Although the records contain pictures, the copy must not; reproduce everything else in them exactly.

=-=-=-=-=

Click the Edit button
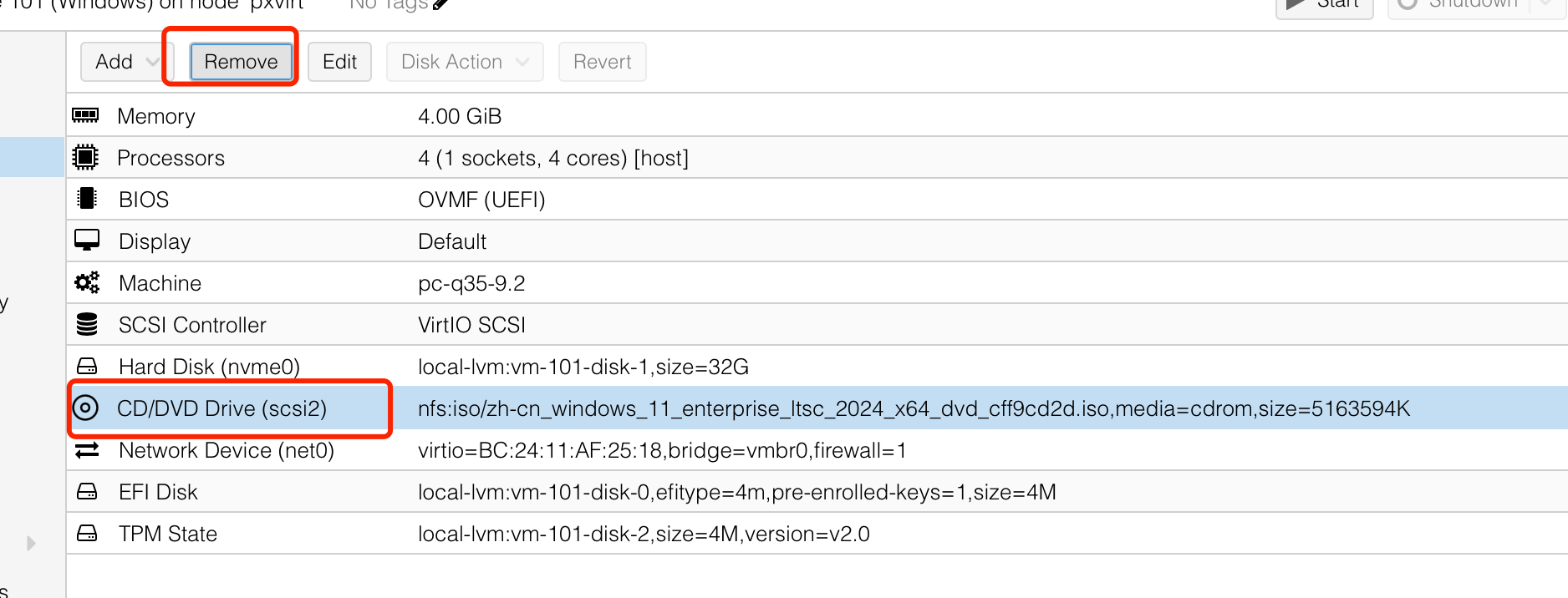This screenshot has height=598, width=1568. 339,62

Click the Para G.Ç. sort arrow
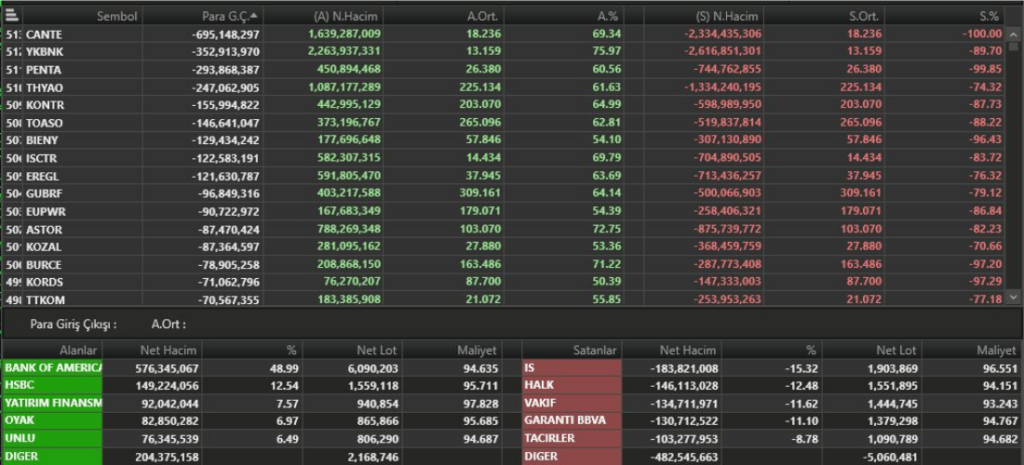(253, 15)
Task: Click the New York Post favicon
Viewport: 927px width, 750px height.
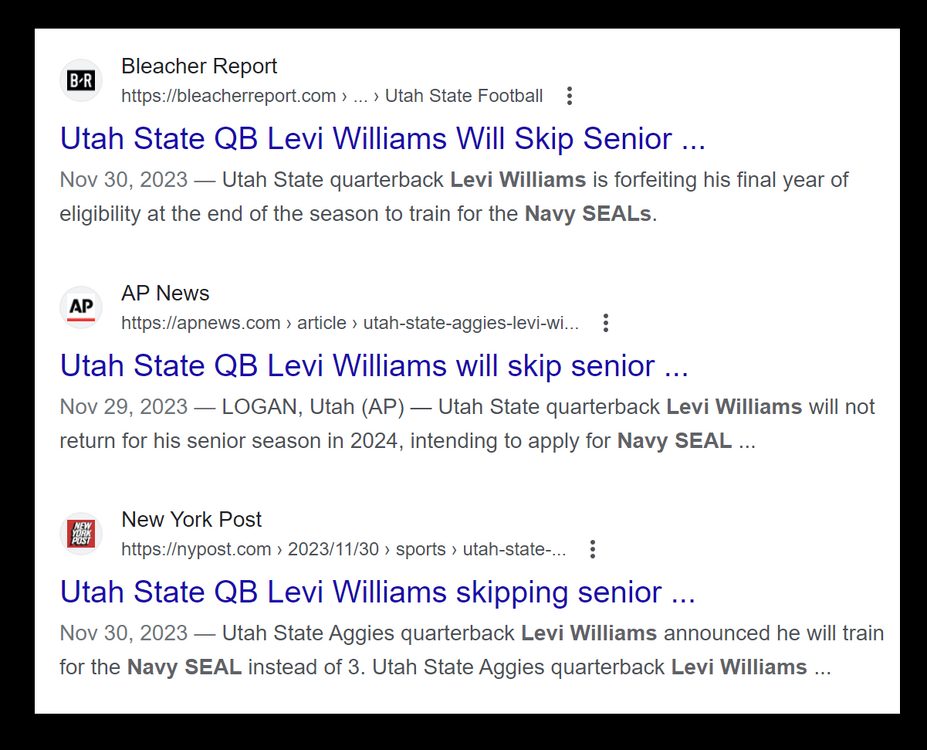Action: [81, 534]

=-=-=-=-=

SOLVED EXERCISE
Click the Edit button
This screenshot has height=598, width=1568. 339,62

Click the Para G.Ç. sort arrow
(253, 15)
Task: Click the New York Post favicon
Viewport: 927px width, 750px height.
Action: [81, 534]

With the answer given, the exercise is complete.